Description of the task »
Only a number is wanted here: the count of lines in the entries below that contain the word "computer".
--- Data for analysis ---
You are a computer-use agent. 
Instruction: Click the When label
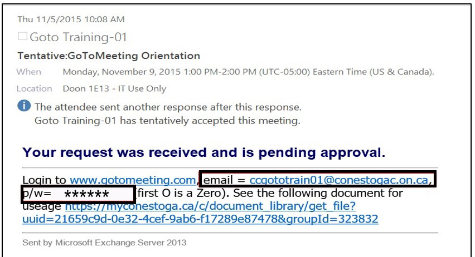[x=29, y=72]
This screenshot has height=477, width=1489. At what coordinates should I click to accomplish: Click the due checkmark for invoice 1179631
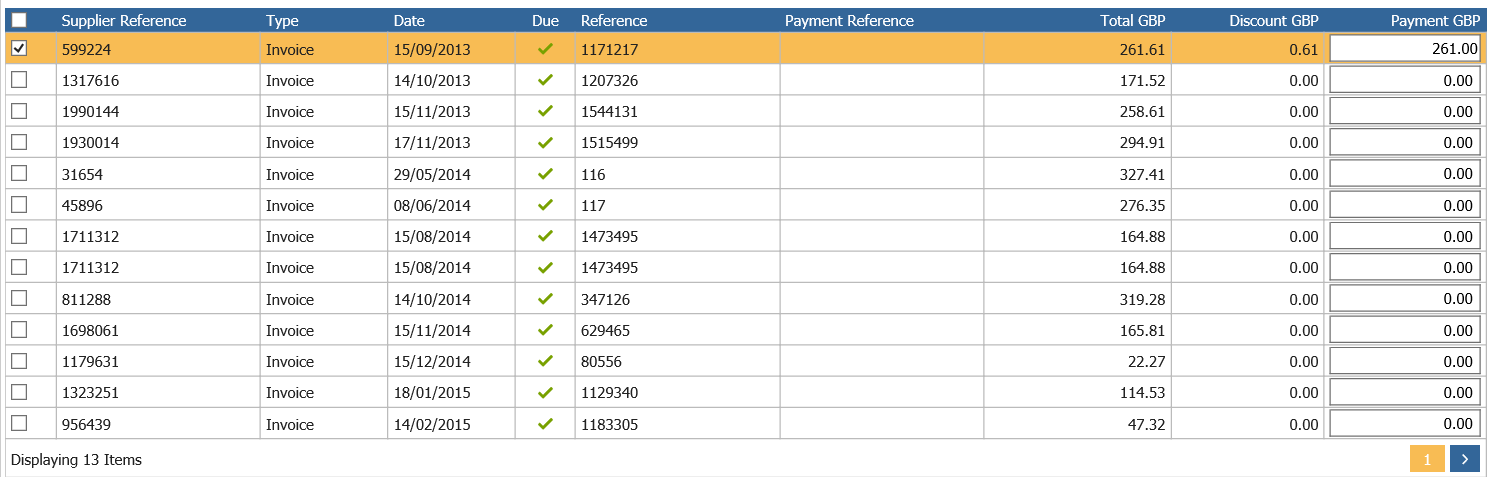tap(545, 361)
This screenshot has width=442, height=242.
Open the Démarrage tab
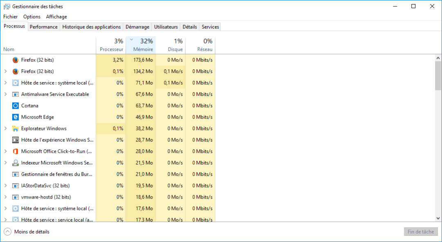[137, 27]
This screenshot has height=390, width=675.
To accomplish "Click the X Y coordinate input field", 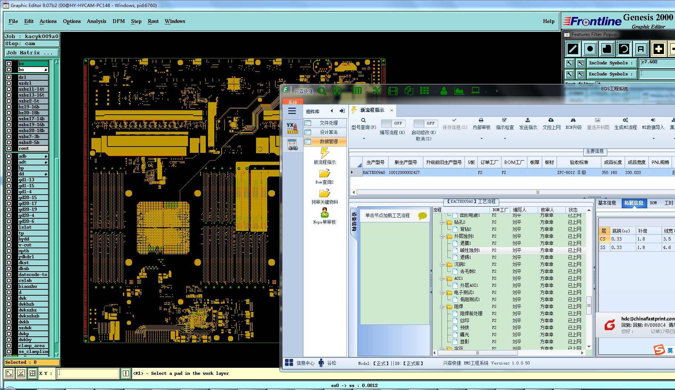I will 88,373.
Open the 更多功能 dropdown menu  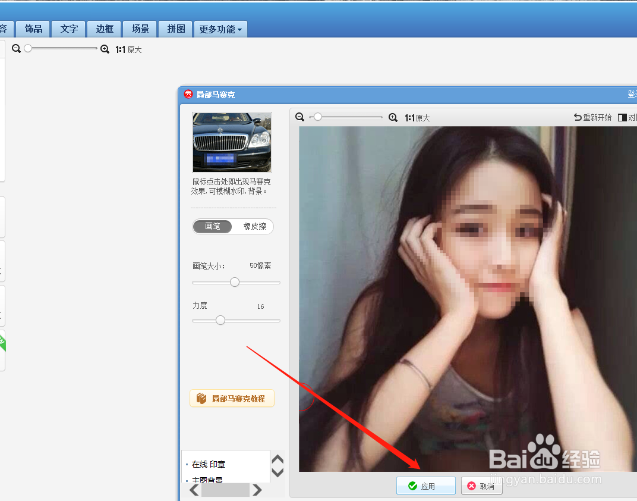(220, 29)
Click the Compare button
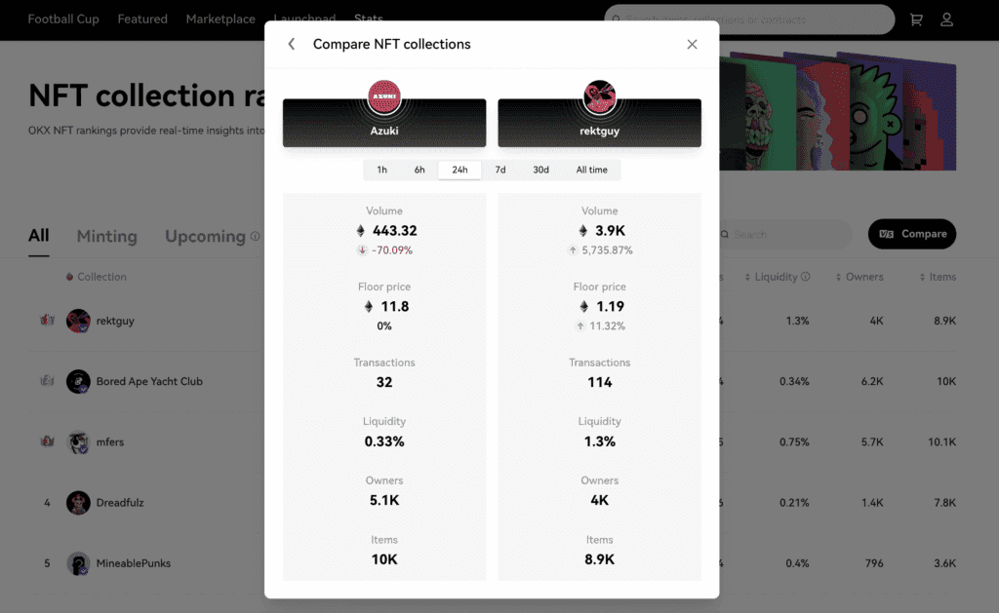 [x=912, y=234]
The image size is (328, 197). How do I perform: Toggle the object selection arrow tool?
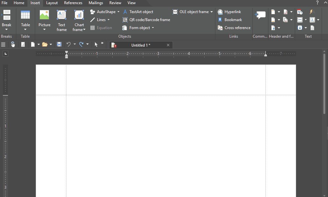[x=96, y=45]
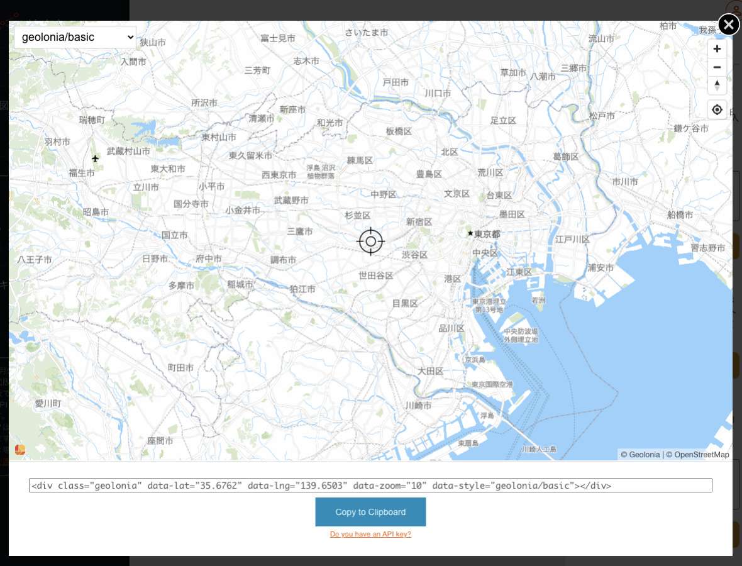
Task: Click the OpenStreetMap attribution link
Action: [702, 454]
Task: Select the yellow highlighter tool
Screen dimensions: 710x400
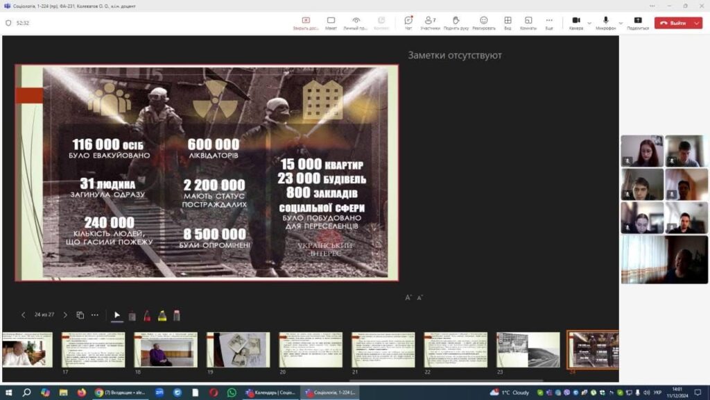Action: (x=162, y=315)
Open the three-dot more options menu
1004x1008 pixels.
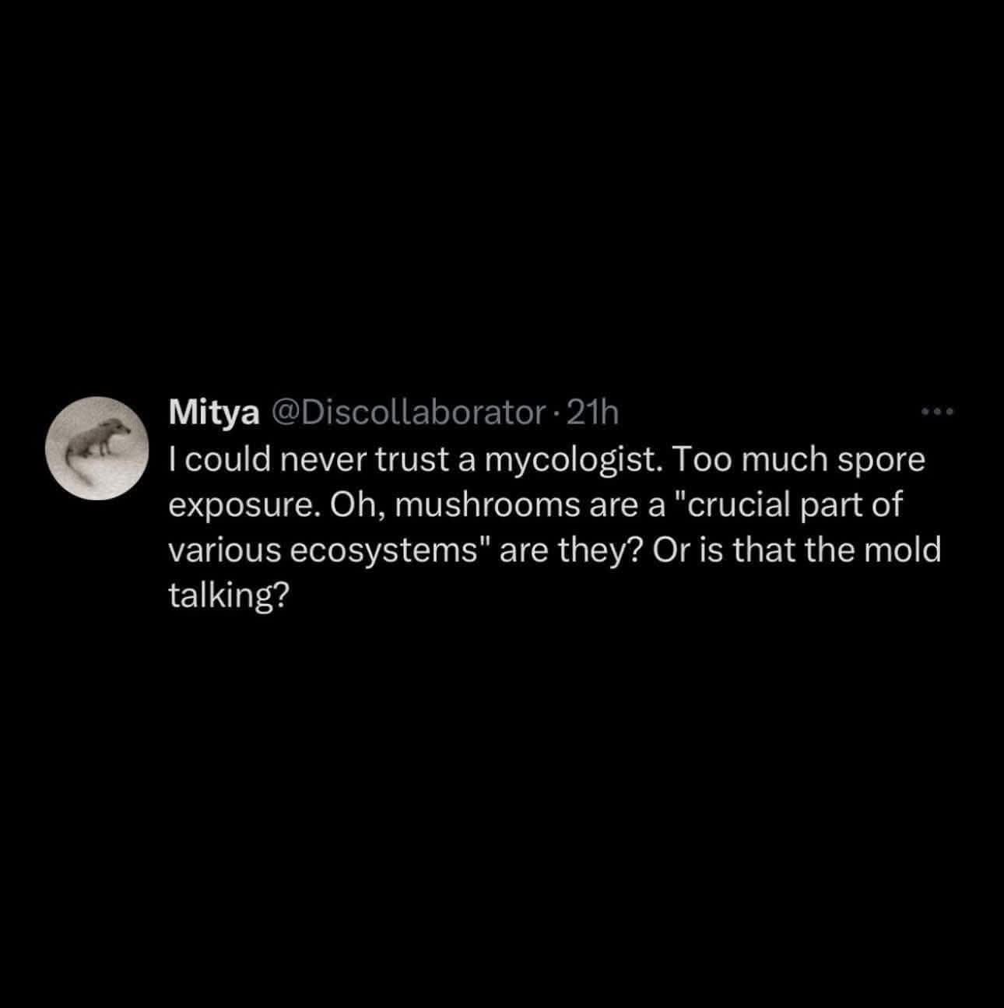point(937,411)
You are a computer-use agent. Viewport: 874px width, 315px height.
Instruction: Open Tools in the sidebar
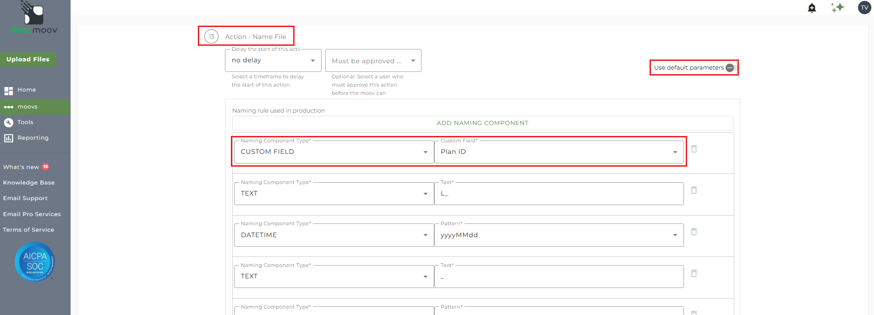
---
Task response »
2